Donald Trump used a radio interview Monday to complain about the head of the opposing party, DNC Chairwoman Debbie Wasserman Schultz
The DNC responded by calling Trump's comments "misogynistic attacks"
Donald Trump on Monday knocked the chairwoman of the Democratic National Committee as a “highly neurotic woman.”
Trump criticized the debate process of his own party speaking with Breitbart News on Siriux XM radio, before he leveled personal barbs at the leader of the opposing party, DNC Chairwoman Debbie Wasserman Schultz.
“This is a woman that is a terrible person,” Trump said of Wasserman Schultz after calling her “crazy” and a “highly neurotic woman.”
The DNC fired back in a statement to CNN, accusing Trump of making “misogynistic attacks.”
“The Republican front-runner’s misogynistic attacks are sadly representative of the GOP’s outdated approach to women and the issues that affect them and their families,” DNC spokeswoman Kaylie Hanson said. “Whether it’s trying to get between them and their doctor, opposing equal pay for equal work, or using offensive language, the Republican Party is wrong for women.”
Trump also suggested that Wasserman Schultz, who has faced criticism from some Democrats for limiting the number of presidential debates, is trying to help the candidacy of Democratic front-runner Hillary Clinton.
“In all fairness she negotiated a great deal for Hillary (Clinton) because they gave Hillary all softballs,” Trump said, speaking of the questions Clinton received in the first Democratic debate.

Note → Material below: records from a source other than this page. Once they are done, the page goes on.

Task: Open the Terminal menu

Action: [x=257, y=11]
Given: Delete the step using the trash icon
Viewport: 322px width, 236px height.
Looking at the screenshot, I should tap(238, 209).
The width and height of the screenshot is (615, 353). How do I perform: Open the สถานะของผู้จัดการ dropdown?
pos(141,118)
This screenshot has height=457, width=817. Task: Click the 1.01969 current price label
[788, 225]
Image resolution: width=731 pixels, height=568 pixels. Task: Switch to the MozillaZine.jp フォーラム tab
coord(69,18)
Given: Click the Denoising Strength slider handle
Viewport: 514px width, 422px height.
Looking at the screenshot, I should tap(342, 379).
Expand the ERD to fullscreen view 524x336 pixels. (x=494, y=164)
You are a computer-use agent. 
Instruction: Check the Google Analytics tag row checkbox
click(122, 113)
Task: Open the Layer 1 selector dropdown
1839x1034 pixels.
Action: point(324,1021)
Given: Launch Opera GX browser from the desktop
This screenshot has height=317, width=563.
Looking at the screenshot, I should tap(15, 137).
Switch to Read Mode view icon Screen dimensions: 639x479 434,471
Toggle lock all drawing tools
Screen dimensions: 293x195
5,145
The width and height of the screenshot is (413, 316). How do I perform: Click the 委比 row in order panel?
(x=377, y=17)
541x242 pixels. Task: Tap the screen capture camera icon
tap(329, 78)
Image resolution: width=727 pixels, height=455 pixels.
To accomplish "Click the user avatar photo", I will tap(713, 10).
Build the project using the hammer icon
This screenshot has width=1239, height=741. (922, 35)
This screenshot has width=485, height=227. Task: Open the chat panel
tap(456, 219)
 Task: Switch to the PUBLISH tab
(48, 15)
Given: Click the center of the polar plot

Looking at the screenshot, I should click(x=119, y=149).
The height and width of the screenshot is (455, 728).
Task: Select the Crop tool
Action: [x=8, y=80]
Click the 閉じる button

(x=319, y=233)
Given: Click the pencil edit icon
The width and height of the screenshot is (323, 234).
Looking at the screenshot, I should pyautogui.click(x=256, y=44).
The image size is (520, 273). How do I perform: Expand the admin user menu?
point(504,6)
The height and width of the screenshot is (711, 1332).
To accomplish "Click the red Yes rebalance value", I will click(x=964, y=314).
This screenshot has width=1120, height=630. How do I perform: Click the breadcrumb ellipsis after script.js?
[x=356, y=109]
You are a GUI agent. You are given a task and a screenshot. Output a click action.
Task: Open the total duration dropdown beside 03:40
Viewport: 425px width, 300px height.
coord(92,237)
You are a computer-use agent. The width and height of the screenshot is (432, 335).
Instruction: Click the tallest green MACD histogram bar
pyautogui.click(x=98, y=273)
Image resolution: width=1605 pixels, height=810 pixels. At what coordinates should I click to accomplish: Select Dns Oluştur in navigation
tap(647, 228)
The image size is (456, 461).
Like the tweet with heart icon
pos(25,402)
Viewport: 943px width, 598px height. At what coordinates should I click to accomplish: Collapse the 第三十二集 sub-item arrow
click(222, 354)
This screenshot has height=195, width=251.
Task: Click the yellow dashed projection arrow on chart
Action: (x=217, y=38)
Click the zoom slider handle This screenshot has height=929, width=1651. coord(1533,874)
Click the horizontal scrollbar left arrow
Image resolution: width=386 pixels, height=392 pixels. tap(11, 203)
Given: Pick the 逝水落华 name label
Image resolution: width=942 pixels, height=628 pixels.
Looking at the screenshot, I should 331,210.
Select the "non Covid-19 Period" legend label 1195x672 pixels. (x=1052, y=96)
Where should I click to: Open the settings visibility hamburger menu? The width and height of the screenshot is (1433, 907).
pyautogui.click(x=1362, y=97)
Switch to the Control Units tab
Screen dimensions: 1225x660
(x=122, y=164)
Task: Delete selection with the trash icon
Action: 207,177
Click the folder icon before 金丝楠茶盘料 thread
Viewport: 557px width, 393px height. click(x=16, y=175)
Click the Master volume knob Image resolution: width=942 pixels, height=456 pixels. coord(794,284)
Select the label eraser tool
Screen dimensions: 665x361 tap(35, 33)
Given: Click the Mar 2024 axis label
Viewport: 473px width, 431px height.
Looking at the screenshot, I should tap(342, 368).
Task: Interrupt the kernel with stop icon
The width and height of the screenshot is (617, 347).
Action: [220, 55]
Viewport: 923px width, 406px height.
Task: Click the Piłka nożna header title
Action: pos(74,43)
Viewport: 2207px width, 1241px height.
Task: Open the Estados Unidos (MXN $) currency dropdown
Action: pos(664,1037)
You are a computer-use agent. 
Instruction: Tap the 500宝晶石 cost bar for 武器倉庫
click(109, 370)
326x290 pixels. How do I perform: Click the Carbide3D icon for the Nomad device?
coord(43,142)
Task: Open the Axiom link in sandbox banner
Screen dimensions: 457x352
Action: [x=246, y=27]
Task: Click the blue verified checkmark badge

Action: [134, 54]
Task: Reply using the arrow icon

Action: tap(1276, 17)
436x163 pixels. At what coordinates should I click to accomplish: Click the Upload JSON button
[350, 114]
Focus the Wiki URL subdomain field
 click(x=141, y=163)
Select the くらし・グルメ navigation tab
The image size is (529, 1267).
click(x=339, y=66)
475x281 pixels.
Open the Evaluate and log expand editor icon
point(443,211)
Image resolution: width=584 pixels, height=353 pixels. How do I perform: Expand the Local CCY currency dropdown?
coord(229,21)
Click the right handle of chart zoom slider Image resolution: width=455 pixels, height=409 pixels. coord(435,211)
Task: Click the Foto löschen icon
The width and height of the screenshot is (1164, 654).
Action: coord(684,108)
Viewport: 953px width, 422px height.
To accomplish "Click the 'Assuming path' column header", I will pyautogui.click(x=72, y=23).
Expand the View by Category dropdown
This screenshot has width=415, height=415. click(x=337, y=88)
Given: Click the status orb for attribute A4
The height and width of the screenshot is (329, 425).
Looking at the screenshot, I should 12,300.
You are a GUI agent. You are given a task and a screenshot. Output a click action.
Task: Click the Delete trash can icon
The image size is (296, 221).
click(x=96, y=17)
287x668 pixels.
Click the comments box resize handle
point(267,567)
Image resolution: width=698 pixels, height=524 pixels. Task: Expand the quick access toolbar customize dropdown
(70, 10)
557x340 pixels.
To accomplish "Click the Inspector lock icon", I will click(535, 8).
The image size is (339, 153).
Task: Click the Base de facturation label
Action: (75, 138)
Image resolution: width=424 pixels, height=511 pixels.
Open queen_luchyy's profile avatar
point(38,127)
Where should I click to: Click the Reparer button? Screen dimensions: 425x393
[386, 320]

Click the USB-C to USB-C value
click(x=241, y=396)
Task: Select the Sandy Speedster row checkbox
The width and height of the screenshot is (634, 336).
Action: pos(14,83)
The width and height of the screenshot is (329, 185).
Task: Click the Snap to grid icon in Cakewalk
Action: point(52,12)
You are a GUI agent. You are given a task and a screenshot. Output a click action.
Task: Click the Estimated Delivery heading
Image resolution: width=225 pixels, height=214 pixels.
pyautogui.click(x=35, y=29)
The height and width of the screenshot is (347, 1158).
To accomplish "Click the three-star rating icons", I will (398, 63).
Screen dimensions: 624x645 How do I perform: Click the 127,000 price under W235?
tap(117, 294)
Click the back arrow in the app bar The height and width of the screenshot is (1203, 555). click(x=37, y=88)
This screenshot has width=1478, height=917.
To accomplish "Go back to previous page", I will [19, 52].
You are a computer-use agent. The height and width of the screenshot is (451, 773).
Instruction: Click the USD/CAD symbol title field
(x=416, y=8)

Critics have accused Wasserman Schultz of limiting the number of debates to give Clinton, the Democrats’ likely nominee, an edge over her competitors, a claim Wasserman Schultz has vehemently denied.
Republicans, meanwhile, are looking for their own ways to shake up the debate process after a highly-criticized CNBC debate that candidates said was chaotic and biased.
Trump again on Monday slammed CNBC moderator John Harwood as a “sleaze” for his questions, including asking Trump whether his campaign was a “comic book version of a presidential campaign.”